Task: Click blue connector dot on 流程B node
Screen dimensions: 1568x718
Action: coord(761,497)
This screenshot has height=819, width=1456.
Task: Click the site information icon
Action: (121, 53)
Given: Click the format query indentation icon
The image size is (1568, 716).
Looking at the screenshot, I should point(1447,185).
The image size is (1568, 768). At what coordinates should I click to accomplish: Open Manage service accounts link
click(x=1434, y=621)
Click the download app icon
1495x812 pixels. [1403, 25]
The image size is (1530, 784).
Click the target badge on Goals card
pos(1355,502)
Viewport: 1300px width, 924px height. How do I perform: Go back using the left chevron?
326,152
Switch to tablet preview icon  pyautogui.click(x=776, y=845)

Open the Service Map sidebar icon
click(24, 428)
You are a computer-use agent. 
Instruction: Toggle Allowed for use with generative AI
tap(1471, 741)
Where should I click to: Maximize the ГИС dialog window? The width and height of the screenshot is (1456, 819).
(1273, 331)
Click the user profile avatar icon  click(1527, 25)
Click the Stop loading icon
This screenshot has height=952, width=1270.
***
▶ [What is being asked] Return exactly the line that contains "Where should I" and every line after it, through the last line of the records.

▶ [Response to the exercise]
Where should I click to: Maximize the ГИС dialog window? The width and height of the screenshot is (1456, 819).
(1273, 331)
Click the user profile avatar icon  click(1527, 25)
Click the Stop loading icon
This screenshot has height=952, width=1270.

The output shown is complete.